A la laisse 167, Roland prononce sur lui une grande plainte, selon la loi de sa terre. Il s'agit d'un "planctus" que les Francs prononçaient sur leurs défunts.

"Mon olifant en est fendu au gros bout, le cristal et l'or en sont tombés" dit Roland à la laisse 170, qui n'est pas marquée d'AOt.

L'auteur du remaniement des années 1119-1124 préparait ses auditeurs à retrouver à Saint Seurin de Bordeaux, cet olifant de Roland "fendu au gros bout" mais sans or ni cristal. On y montrait, en effet, cette soi-disant relique de Roland, aux pèlerins.

Charles était aux vals de Moriane quand Dieu lui manda par son ange de donner Deurendal à un comte capitaine et c'est là, aux vals de Moriane que Charles ceignit Roland de la fameuse épée, lit-on à la laisse 172.

Pfaffe Konrad, au verset 6862 fait de ce val "Moriana".

C'est arbitrairement que les critiques français font de ces vals de Moriane la Maurienne. Roland était comte de la marche face aux Britanniques, entre l'embouchure de l'Escaut et la Somme et c'est là, en Flandre, qu'il faut situer la Moriane. Cette contrée est connue actuellement sous le nom de Morinie. A cheval sur la frontière franco-belge existe encore le village des Moëres. Les critiques français ont été à la merci d'une ligne de texte oubliée et cette ligne plaide en faveur de l'origine flamande de Roland et de son épopée.

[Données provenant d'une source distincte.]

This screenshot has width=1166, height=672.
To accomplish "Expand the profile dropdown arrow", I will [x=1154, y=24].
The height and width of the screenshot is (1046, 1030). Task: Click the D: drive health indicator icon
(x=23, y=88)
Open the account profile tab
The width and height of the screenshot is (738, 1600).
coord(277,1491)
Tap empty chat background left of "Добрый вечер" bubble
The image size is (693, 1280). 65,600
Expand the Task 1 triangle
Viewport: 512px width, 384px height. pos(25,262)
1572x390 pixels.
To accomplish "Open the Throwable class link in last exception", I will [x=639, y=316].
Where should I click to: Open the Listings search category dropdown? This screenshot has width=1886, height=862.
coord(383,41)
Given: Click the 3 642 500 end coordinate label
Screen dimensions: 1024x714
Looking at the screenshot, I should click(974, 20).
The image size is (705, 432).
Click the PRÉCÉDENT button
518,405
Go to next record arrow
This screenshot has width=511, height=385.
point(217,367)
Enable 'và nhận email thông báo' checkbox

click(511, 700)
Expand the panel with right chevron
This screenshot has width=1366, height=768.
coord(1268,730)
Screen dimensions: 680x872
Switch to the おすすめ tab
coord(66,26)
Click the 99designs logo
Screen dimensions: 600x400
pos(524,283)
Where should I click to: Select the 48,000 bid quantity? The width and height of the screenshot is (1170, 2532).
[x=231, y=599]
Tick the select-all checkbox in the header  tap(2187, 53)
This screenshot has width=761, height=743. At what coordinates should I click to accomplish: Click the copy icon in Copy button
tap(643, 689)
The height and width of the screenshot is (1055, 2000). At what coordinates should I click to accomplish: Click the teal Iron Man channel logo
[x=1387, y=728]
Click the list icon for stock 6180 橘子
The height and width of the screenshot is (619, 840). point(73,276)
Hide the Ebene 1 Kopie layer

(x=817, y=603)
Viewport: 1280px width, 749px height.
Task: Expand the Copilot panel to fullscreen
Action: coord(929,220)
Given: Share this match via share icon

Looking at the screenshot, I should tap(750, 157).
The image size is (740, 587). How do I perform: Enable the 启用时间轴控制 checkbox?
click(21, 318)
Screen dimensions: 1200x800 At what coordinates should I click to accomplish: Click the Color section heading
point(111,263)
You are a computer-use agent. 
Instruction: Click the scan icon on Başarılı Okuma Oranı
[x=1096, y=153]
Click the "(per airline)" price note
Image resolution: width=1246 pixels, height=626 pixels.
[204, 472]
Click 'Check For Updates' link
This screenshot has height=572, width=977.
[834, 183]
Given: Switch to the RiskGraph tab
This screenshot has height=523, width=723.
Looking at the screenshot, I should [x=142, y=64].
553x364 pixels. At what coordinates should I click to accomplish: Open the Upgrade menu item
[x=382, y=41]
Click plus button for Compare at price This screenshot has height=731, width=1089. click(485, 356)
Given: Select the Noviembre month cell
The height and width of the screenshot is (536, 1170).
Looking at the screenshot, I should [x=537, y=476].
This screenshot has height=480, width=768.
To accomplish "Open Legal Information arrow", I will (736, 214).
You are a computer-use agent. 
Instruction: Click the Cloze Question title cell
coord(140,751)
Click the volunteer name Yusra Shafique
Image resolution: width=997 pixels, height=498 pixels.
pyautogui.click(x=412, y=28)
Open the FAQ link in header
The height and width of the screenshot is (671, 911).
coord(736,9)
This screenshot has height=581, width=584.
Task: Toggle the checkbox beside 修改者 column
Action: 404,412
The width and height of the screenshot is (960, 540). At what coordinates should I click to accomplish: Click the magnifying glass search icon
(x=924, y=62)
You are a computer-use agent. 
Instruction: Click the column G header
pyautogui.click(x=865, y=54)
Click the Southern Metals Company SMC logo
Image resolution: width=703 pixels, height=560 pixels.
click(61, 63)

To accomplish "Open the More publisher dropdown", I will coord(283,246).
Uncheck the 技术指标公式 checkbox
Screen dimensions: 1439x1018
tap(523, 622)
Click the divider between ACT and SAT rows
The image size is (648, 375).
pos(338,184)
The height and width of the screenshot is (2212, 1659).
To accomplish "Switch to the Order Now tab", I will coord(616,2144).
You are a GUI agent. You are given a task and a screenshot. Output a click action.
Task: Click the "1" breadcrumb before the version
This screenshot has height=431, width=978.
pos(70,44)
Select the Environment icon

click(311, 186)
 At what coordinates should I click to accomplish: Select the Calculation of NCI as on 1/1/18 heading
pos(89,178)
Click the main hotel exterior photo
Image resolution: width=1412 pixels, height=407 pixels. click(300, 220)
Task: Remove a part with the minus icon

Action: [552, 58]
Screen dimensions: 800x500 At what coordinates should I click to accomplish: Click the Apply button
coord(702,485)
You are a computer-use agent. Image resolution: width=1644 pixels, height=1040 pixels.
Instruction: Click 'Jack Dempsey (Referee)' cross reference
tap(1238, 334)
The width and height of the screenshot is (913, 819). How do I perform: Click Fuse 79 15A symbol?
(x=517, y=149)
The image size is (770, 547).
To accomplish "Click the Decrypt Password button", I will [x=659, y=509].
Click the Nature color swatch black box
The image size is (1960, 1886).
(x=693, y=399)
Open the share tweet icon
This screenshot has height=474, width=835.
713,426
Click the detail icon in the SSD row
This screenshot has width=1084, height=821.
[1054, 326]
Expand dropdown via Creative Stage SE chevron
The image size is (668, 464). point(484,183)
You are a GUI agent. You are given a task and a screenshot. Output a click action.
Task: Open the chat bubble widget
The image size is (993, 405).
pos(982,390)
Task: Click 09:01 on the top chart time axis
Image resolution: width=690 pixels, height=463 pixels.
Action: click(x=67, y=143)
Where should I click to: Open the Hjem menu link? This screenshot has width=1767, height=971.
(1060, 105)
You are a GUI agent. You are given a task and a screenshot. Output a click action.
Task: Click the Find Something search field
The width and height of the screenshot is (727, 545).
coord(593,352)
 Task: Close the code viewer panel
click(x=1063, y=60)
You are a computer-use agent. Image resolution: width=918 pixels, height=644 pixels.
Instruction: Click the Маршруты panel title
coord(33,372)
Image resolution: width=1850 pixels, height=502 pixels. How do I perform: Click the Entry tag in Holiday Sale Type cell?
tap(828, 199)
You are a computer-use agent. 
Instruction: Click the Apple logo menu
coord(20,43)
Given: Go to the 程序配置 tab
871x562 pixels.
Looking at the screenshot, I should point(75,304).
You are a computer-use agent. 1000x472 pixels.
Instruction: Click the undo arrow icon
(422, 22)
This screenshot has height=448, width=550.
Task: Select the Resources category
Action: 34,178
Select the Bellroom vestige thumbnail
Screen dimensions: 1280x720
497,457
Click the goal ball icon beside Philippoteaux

A l'aide de son épée Roland aurait conquis bien des pays, dont la Bretagne. C'est là un non-sens évident. Roland aurait été comte de la marche de Bretagne qui ne fut "française" que des siècles plus tard, et il aurait conquis le pays derrière cette marche ? Ce n'est pas cela qu'on attendait d'un comte d'une marche. Il aurait conquis aussi la Flandre ? Mais il se trouvait chez lui "en Flandre", il n'avait pas à la conquérir. Le Pfaffe Konrad ne fait pas mention de la Flandre aux versets 6830 et suivants, dans lesquels il est question des conquêtes de Roland.

Au lieu de Val Islonde, Konrad nomme l'Irlande au verset 6853.

N'oublions pas que nous avons affaire ici à un remaniement, la laisse n'étant pas marquée des lettres d'origine Alpha et Oméga.

Il y a du vêtement de sainte Marie dans le pommeau d'or de Deurendal, à la laisse 173. Le verset 2348 a été ajouté après la première croisade.

Il ne peut être question du vêtement de Notre-Dame exposé en la cathédrale de Chartres. Le linge est trop volumineux et n'aurait pu entrer dans un pommeau d'épée.

La légende du vêtement de sainte Marie a pris naissance après la première croisade. Robert II, comte de Flandre, avait obtenu des reliques de la Vierge au cours de cette croisade de 1097. Il les fit parvenir à sa femme pour qu'elle les offre à la nouvelle église de Watten sur l'Aa en Flandre. Le fait a été retenu par l'Histoire.